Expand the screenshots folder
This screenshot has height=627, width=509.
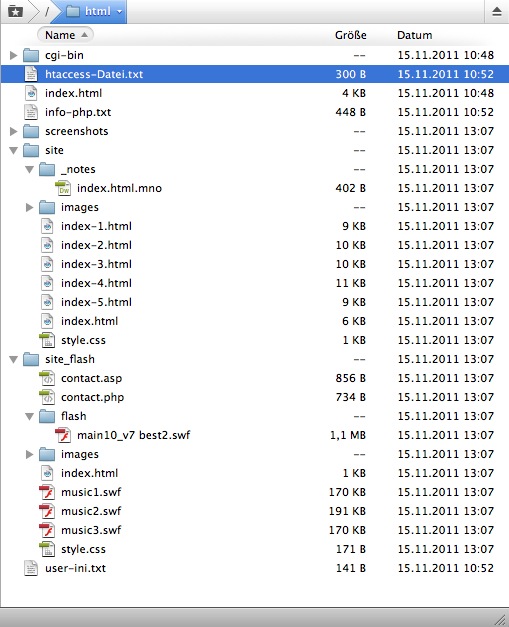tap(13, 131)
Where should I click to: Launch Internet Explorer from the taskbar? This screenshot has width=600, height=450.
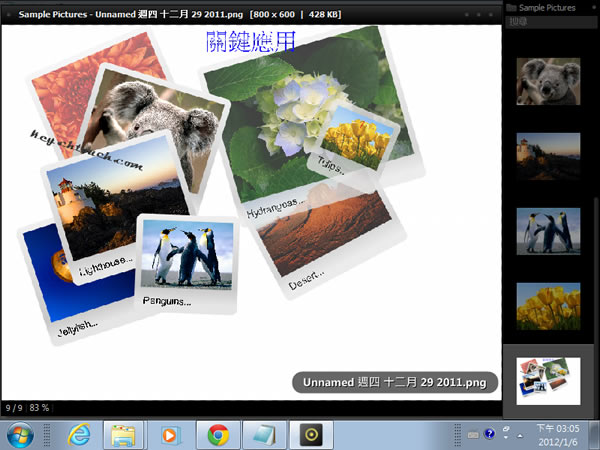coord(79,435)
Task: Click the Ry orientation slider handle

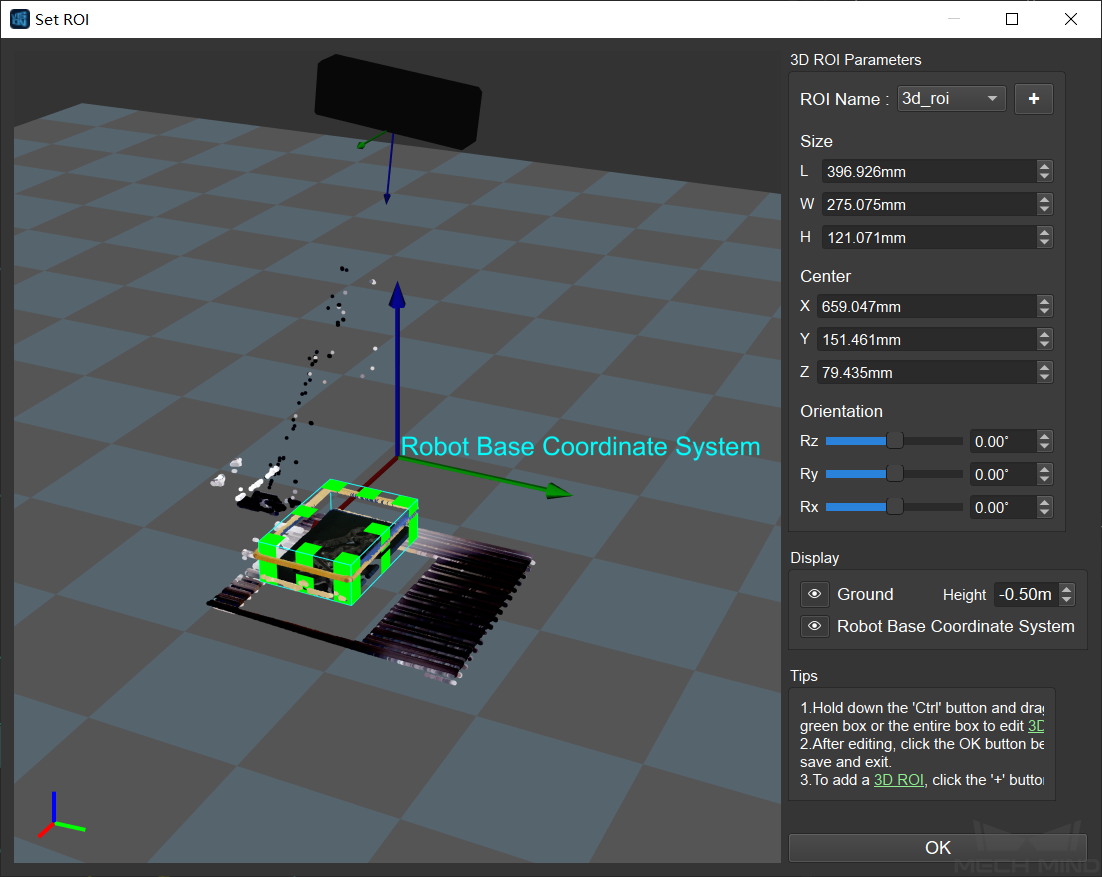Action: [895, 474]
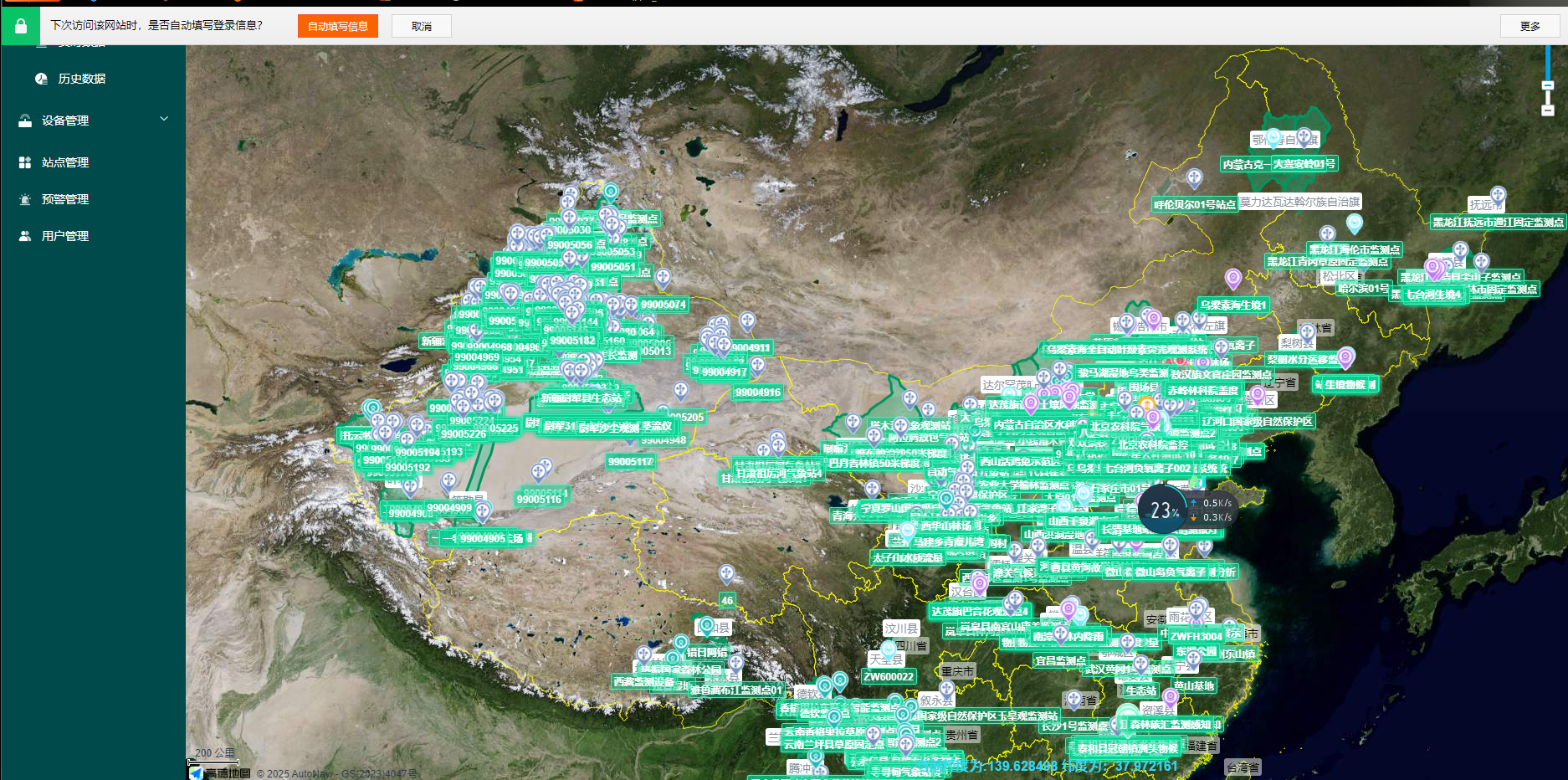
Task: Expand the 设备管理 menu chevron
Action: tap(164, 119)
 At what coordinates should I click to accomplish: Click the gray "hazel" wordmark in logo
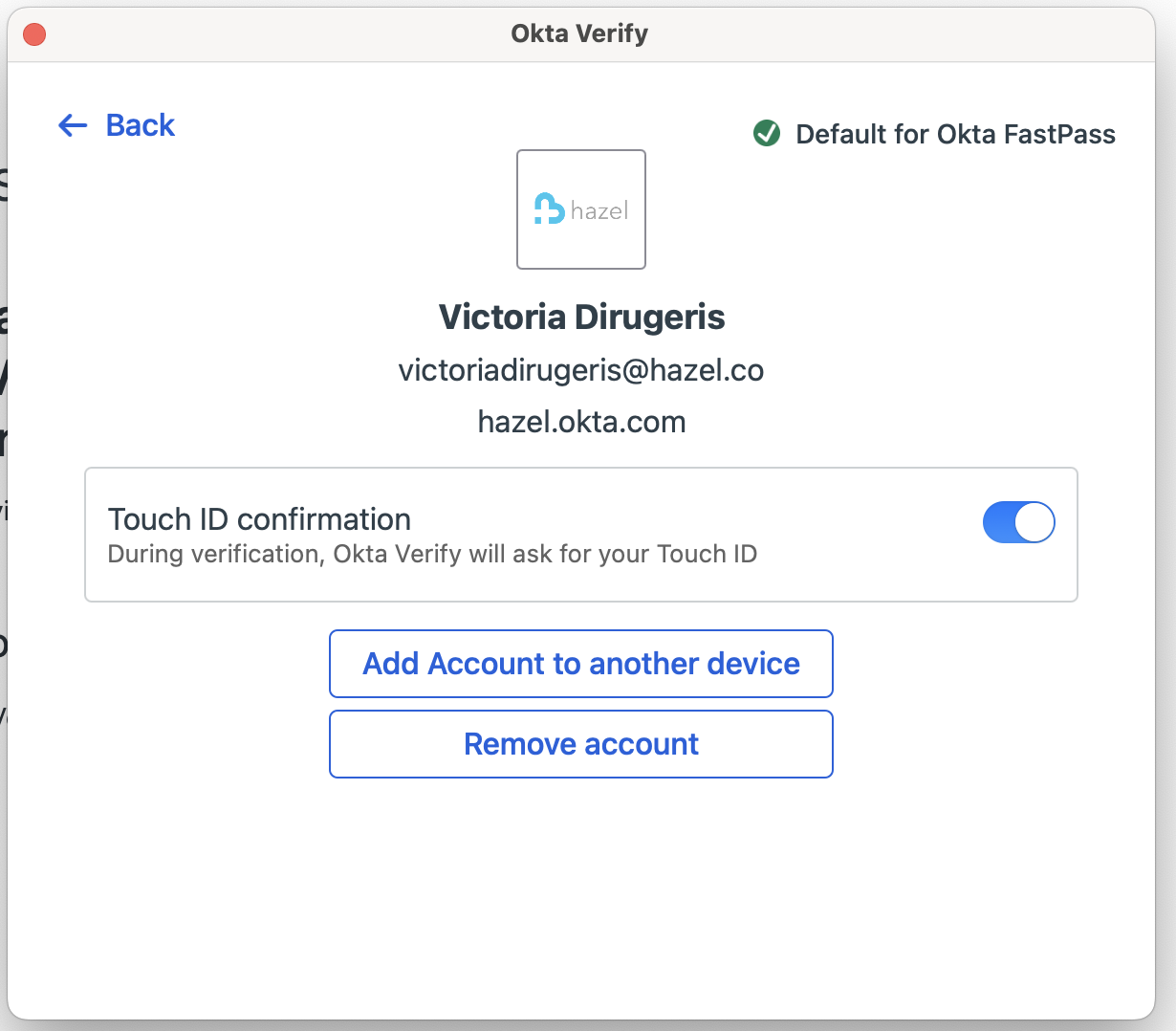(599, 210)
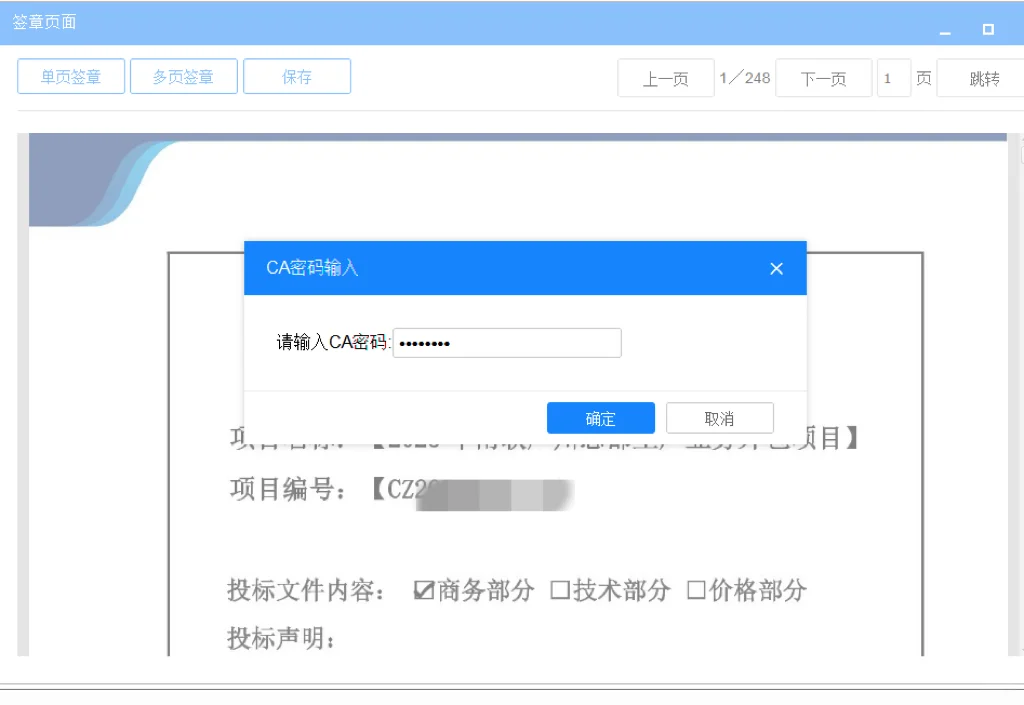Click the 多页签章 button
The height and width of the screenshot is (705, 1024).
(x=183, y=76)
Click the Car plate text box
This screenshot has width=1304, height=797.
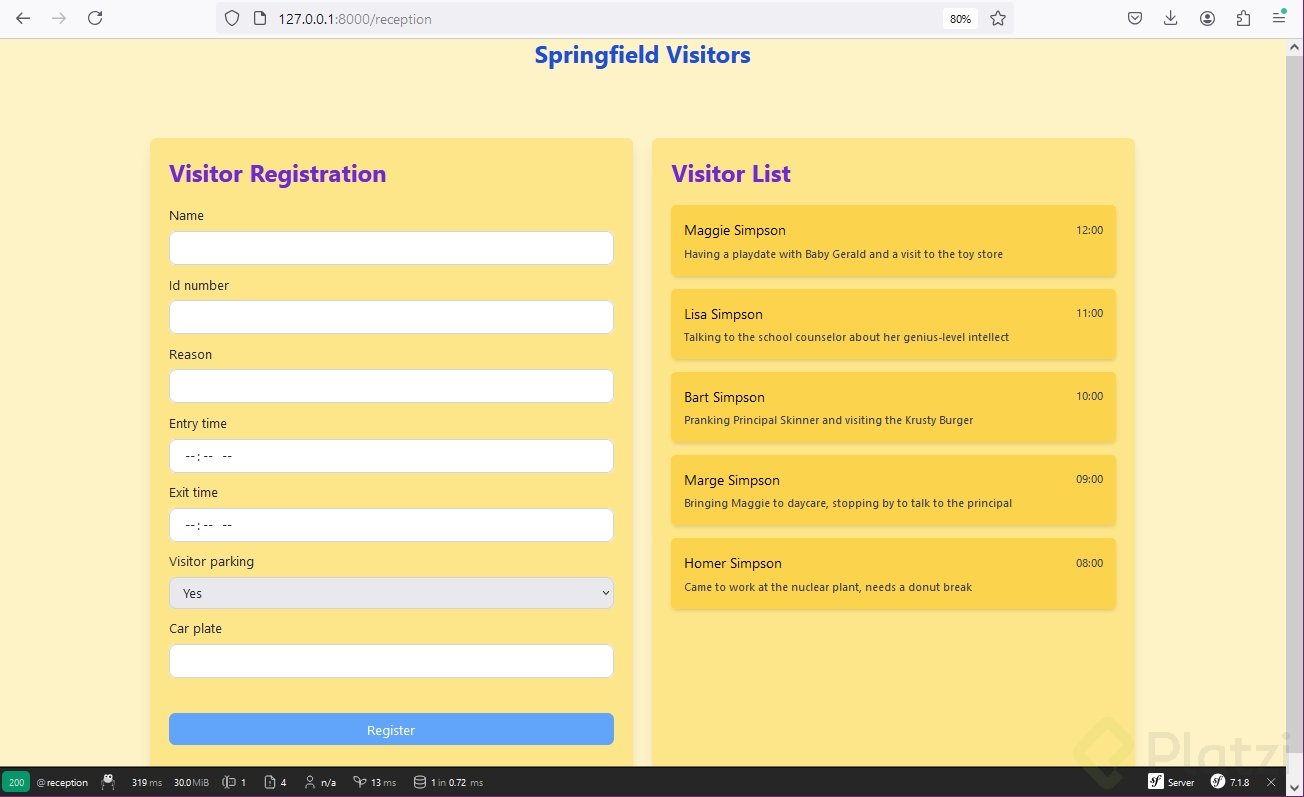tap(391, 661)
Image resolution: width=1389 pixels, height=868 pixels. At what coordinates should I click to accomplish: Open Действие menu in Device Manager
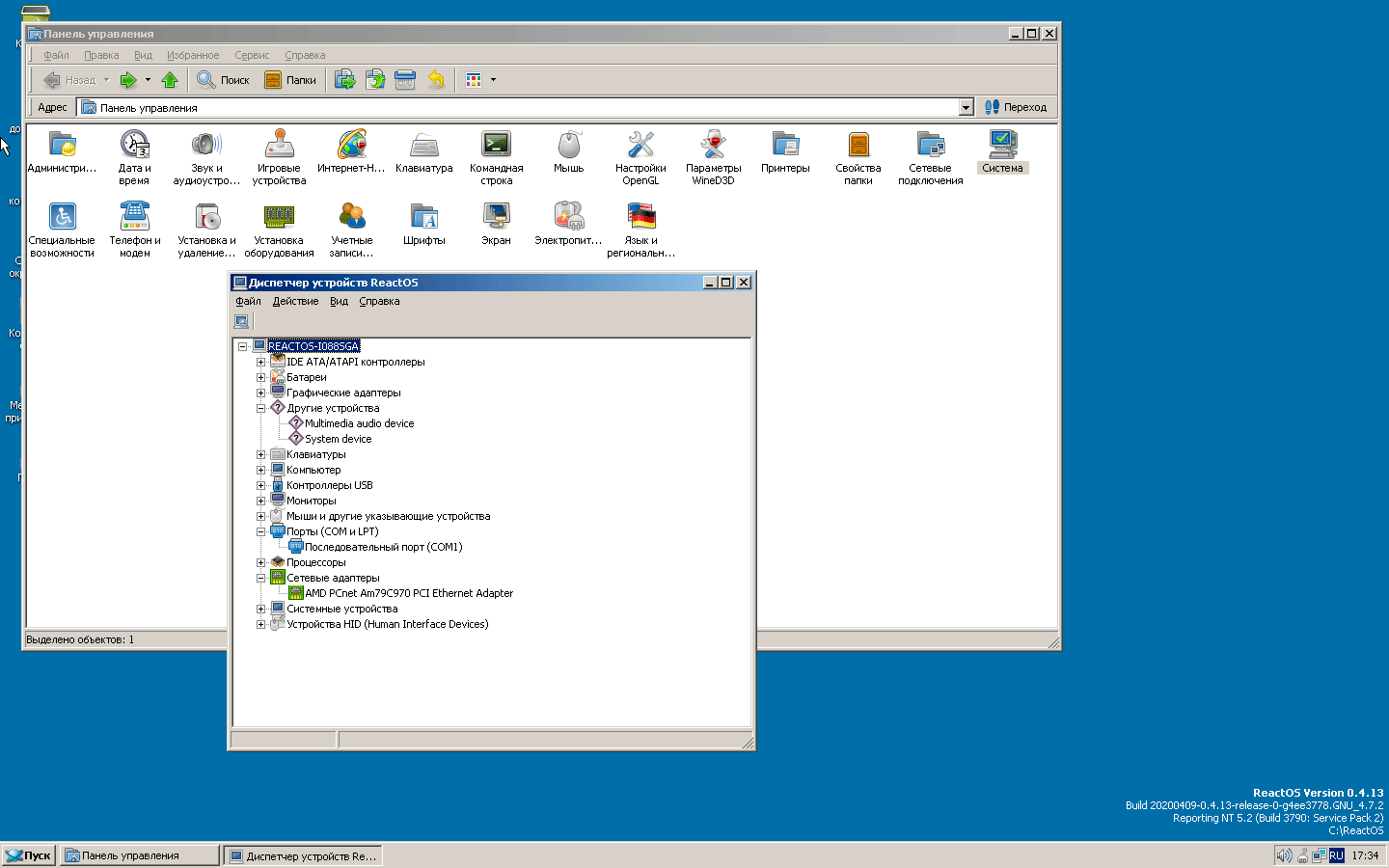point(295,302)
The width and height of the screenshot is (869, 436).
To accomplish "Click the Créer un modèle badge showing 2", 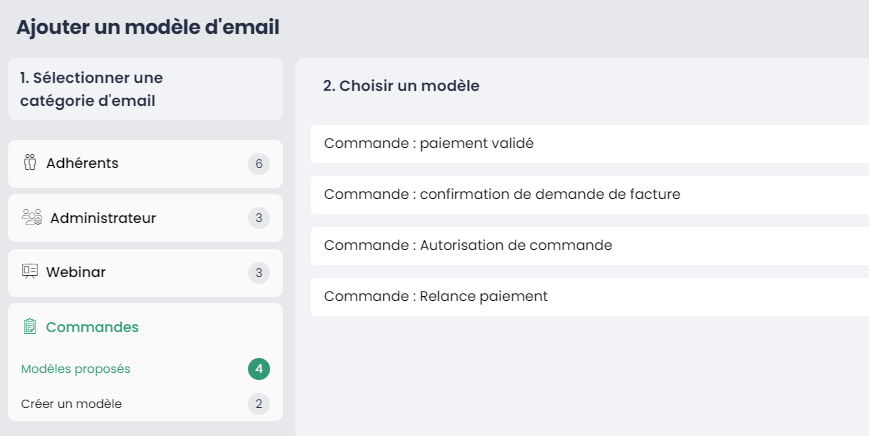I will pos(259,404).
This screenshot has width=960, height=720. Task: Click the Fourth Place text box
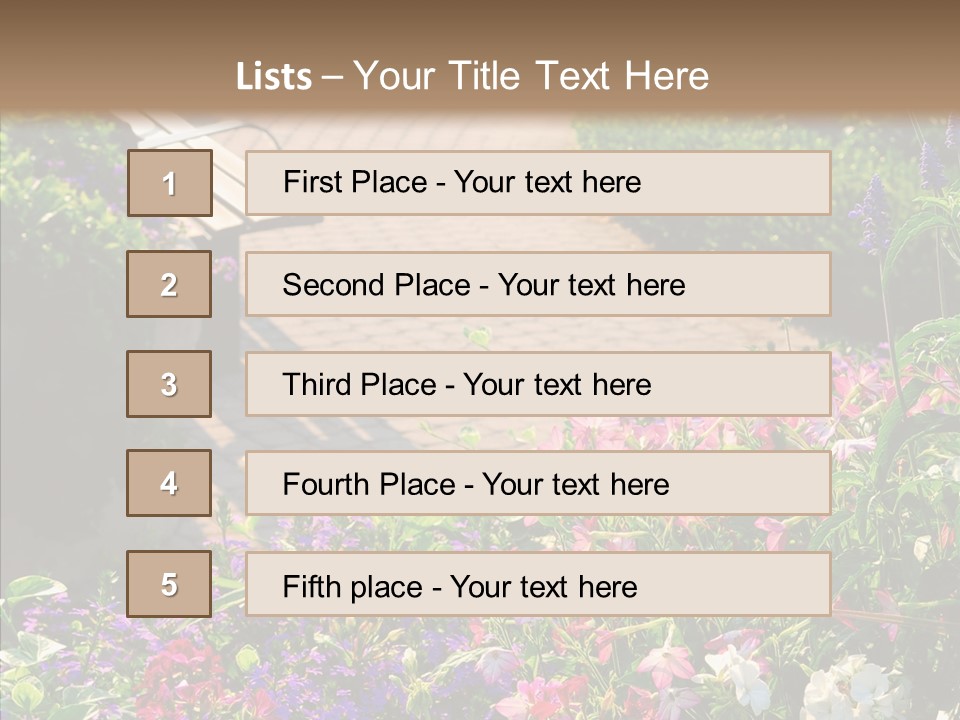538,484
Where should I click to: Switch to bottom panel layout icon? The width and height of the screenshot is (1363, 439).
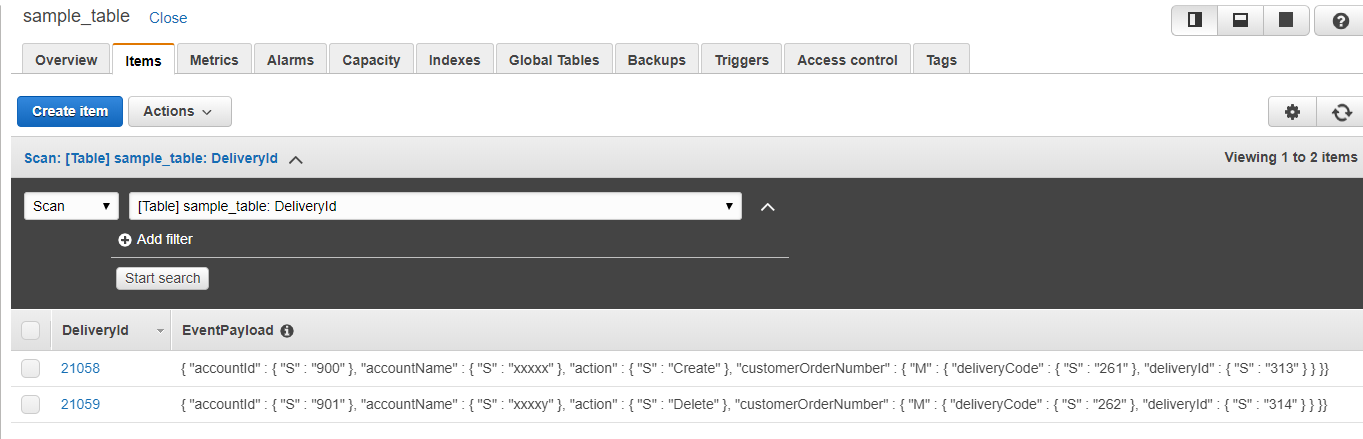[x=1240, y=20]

▶ [Assignment]:
Please set down, exactly and with nothing added, the lines from the line with "Where should I click to: Switch" to the end of the entries above, omitting pictures.

▶ [Result]:
Where should I click to: Switch to bottom panel layout icon? The width and height of the screenshot is (1363, 439).
[x=1240, y=20]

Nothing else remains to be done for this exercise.